Berita adanya manusia di Pedalaman Paniai
didengar pula oleh Pendeta R. A. JAFFAR. Akhir tahun 1937 Pdt. R. A. Jaffar
mengajukan permohonan dan meminta ijin kepada Pemerintah Hindia Belanda untuk
membuka penginjilan di daerah pedalaman Paniai dan permohon tersebut dikabulkan.
Dari Makasar beliau berangkat menuju Bumi Cenderawasih untuk melihat secara
langsung keadaan penduduk disana. Selanjutnya Pdt. R. A. Jaffar mengutus Pdt.
Walter Post dan Pdt. Russel Dabler untuk merintis daerah pedalaman Paniai.

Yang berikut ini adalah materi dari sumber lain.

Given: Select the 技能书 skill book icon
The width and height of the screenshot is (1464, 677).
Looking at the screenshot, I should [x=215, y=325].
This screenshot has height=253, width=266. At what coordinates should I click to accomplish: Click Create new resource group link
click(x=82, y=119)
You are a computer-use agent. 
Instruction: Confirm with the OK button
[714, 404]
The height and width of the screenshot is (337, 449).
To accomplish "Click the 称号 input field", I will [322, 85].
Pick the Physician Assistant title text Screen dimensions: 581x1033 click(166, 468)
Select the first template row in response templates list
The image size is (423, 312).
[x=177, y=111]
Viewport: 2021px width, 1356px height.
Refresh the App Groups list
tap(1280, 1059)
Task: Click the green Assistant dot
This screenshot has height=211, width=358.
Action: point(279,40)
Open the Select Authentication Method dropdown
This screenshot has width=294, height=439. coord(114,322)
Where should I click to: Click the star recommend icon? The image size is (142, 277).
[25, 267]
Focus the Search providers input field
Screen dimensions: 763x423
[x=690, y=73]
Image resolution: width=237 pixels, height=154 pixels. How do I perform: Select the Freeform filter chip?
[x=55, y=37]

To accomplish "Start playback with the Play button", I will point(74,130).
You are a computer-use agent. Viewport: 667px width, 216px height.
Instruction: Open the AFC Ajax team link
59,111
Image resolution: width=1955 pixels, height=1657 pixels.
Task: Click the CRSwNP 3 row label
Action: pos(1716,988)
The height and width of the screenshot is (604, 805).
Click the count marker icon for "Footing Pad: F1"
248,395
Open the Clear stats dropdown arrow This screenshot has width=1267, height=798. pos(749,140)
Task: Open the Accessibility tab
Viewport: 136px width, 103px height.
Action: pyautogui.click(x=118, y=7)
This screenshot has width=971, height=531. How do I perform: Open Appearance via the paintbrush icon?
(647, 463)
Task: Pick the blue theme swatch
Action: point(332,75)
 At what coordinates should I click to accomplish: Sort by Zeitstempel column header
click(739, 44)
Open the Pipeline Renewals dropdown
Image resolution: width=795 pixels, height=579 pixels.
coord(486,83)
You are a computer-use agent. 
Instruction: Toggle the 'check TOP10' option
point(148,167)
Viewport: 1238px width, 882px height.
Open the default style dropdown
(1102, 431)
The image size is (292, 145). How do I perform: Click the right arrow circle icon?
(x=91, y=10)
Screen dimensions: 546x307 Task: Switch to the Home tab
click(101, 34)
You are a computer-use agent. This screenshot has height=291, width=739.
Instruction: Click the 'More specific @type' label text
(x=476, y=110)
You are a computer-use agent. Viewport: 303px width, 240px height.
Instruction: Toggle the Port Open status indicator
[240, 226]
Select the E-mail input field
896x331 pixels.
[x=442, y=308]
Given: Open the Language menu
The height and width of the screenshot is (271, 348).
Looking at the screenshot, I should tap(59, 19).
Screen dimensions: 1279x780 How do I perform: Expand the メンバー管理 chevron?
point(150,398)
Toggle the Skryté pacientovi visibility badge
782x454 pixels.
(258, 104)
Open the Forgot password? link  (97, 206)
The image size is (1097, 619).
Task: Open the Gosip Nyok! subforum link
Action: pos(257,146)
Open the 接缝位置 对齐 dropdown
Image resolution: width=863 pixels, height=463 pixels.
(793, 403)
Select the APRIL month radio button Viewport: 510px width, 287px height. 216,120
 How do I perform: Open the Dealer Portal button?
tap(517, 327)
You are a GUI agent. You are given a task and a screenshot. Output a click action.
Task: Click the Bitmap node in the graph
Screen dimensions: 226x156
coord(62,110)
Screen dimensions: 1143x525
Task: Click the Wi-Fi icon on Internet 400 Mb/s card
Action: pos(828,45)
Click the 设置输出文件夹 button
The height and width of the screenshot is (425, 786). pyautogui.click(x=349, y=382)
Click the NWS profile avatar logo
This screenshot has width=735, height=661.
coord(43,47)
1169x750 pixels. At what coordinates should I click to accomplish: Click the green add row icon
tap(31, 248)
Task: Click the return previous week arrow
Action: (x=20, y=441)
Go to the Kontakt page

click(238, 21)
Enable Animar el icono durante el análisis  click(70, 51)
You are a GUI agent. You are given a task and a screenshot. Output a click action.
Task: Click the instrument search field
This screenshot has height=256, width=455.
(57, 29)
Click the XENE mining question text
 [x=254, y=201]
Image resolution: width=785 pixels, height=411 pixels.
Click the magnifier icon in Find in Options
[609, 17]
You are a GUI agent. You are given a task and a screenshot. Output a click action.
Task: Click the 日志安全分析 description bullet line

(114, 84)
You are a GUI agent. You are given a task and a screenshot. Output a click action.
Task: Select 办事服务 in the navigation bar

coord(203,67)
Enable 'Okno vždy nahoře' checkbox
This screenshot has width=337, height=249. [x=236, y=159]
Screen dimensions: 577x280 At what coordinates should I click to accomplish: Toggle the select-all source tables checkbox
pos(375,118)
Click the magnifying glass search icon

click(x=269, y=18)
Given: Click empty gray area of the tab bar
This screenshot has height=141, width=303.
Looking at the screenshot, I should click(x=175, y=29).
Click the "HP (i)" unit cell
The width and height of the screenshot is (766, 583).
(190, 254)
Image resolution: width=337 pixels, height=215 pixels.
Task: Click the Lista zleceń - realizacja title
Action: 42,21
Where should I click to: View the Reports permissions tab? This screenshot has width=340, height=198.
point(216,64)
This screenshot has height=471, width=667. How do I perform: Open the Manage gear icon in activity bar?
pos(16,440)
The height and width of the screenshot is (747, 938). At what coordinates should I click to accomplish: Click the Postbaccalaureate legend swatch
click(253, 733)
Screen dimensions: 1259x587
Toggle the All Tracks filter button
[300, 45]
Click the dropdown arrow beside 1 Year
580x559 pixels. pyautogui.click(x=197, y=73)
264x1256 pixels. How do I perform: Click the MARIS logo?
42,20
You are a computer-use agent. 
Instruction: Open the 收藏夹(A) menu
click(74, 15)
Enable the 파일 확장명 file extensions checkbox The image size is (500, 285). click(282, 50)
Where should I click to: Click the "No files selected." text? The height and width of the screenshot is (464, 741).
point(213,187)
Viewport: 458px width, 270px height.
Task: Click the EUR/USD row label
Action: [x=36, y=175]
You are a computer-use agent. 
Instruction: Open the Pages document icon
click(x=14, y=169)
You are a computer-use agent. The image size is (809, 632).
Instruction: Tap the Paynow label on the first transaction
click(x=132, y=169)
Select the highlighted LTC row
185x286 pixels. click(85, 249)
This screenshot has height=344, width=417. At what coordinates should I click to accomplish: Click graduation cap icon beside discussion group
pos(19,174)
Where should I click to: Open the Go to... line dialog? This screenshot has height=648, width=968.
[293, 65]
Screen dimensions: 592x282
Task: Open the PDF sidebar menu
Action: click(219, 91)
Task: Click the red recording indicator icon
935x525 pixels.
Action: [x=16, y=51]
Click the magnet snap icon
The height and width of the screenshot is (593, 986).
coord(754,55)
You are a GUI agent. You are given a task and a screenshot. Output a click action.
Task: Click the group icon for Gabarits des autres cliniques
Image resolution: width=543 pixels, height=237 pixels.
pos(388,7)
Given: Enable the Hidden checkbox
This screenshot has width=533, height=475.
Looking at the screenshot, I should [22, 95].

Sesampai di Uta mereka berdua dijemput Yineyaikawi Edowai dan menuju daerah
Paniai melalui sungai Yawei. Begitu tiba mereka bermalam di rumah Itani Mote di
Yaba (Waghete).
Tahun-tahun berikutnya berturut-turut
didatangkan penginjil-penginjil muda seperti Sam Pattipeiloi dari Ambon, Poltak
Saragih asal Tapanuli dan Paja asal Kalimantan Timur bersama 20 orang dari
Kalimantan Timur meninggalkan Makasar pada 5 Maret 1939. Mereka tiba di bumi
Cenderawasih pada 20 April 1939. Berikut tahun 1941 datang pula beberapa
lulusan SAM pada route yang sama yaitu Ch. D. Paksoal, P. Pattipeiloi, C.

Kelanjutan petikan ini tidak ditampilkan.